= Beginning of Section =
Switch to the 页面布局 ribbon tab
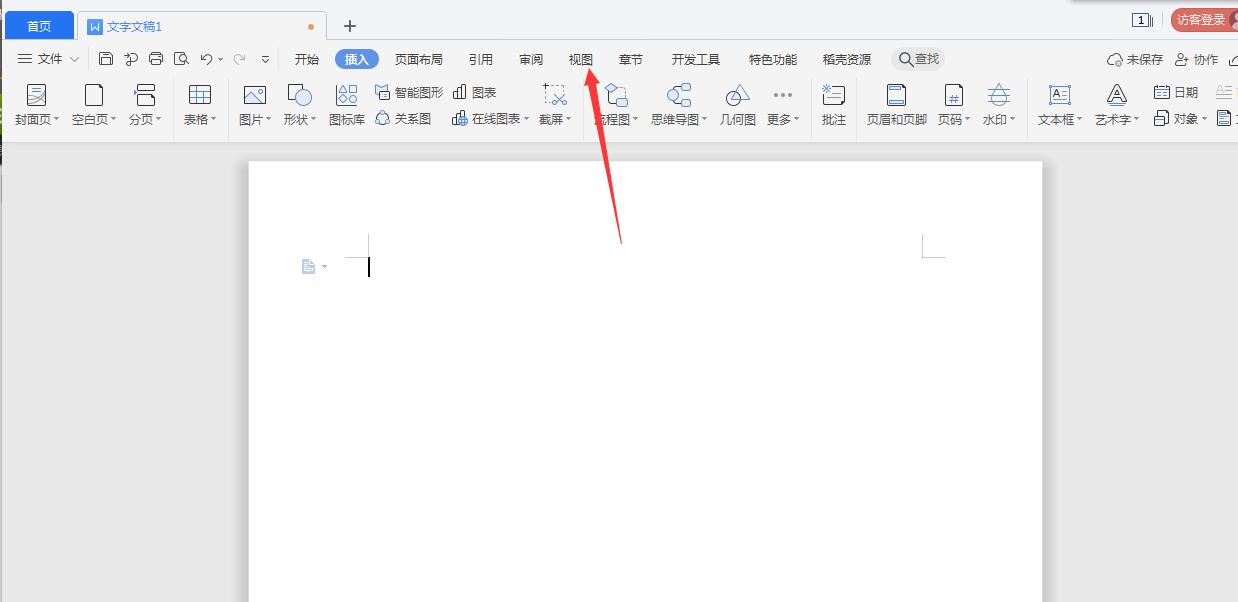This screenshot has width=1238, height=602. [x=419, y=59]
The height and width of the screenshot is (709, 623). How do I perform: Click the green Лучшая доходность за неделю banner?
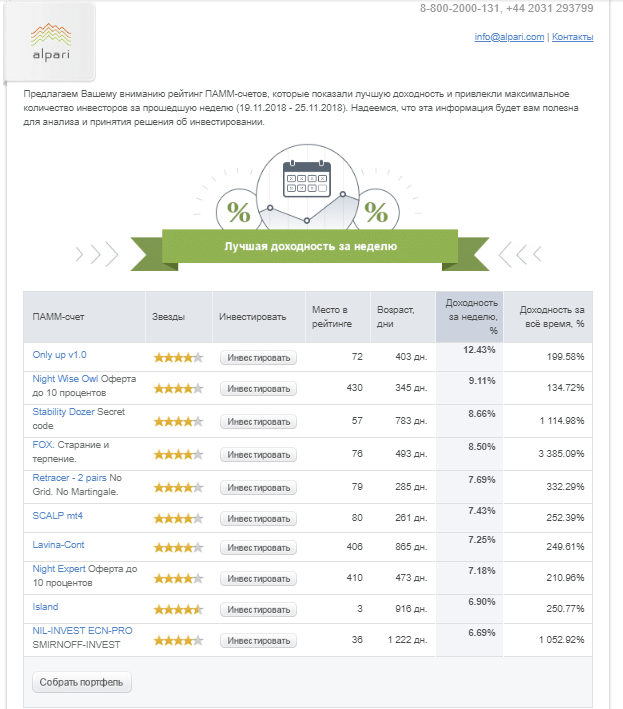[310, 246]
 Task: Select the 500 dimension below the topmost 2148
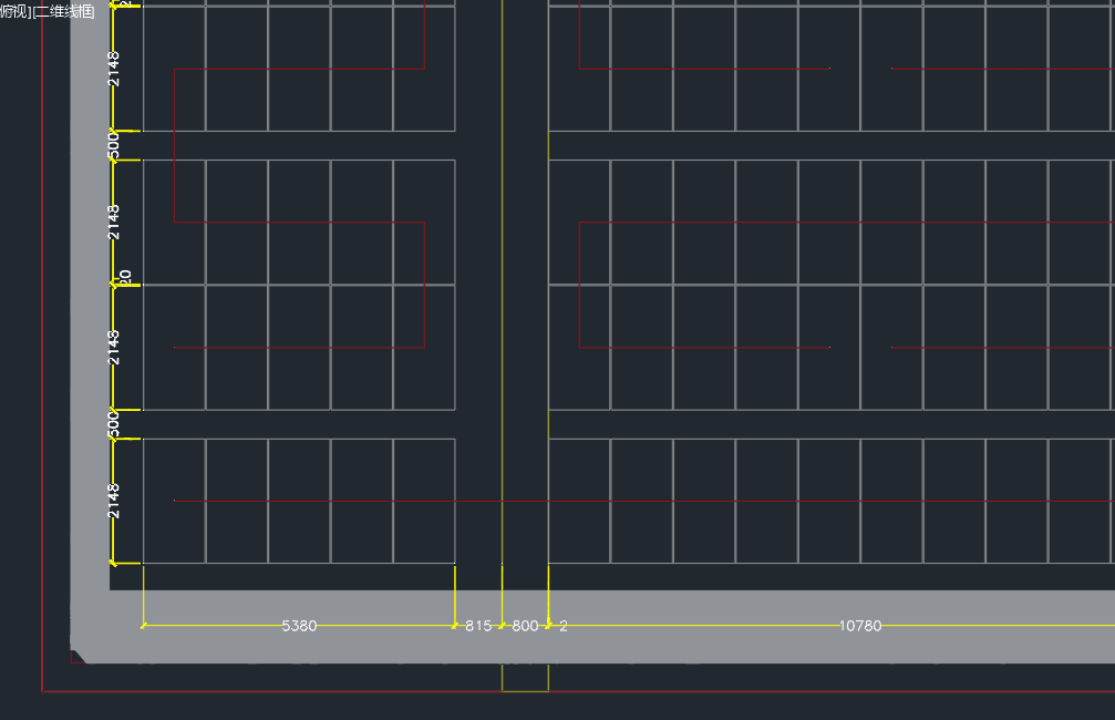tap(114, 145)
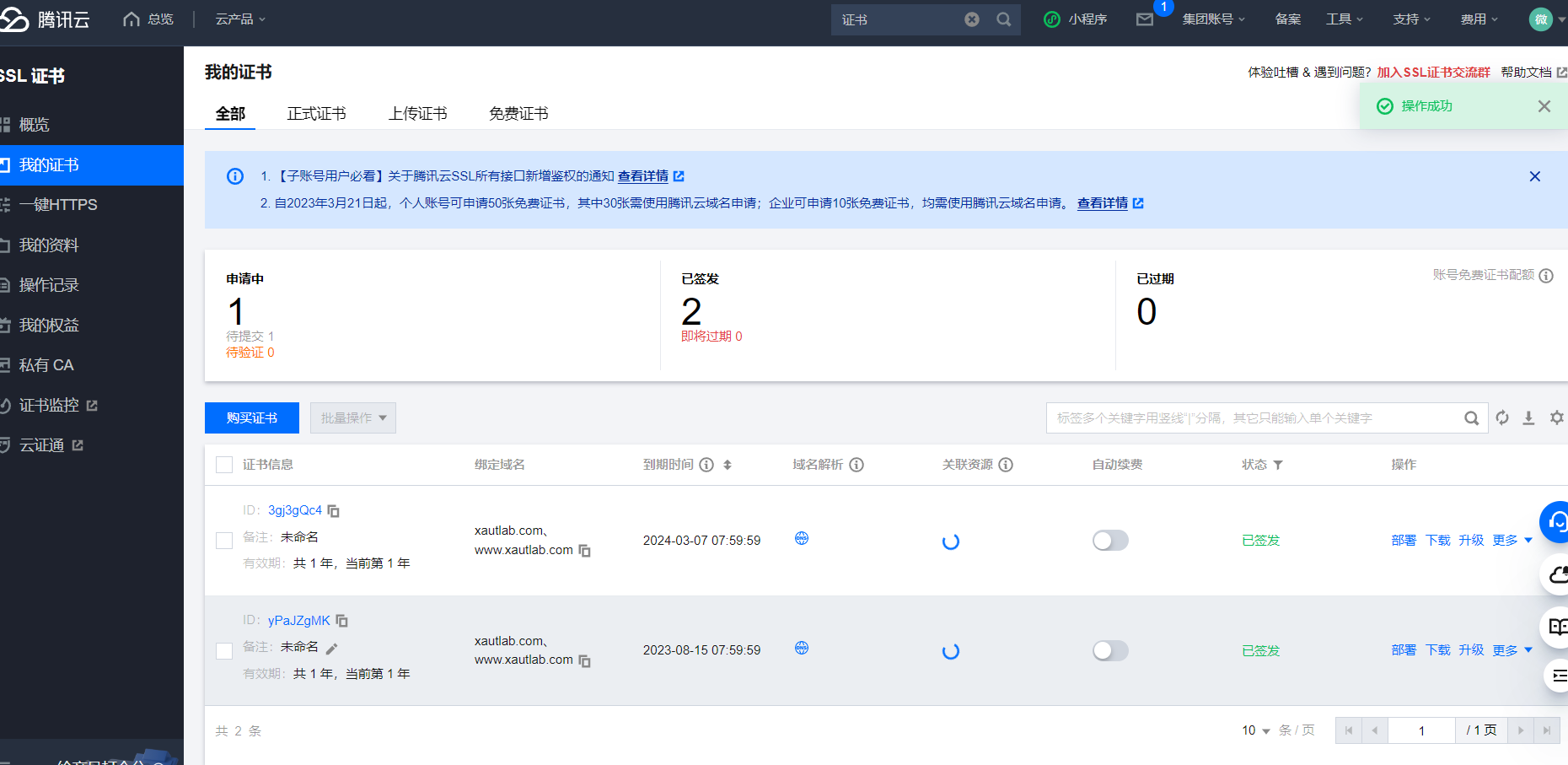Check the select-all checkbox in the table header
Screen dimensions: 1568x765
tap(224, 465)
= End of Section =
Exercise objective =>
Copy these entries precisely and drop any picture.

Response area =>
Switch to the 页面布局 ribbon tab
This screenshot has width=1238, height=602. [x=419, y=59]
The height and width of the screenshot is (709, 623). How do I perform: Click the green Лучшая доходность за неделю banner?
[310, 246]
 Task: Select the 500 dimension below the topmost 2148
tap(114, 145)
Check the select-all checkbox in the table header
Screen dimensions: 1568x765
tap(224, 465)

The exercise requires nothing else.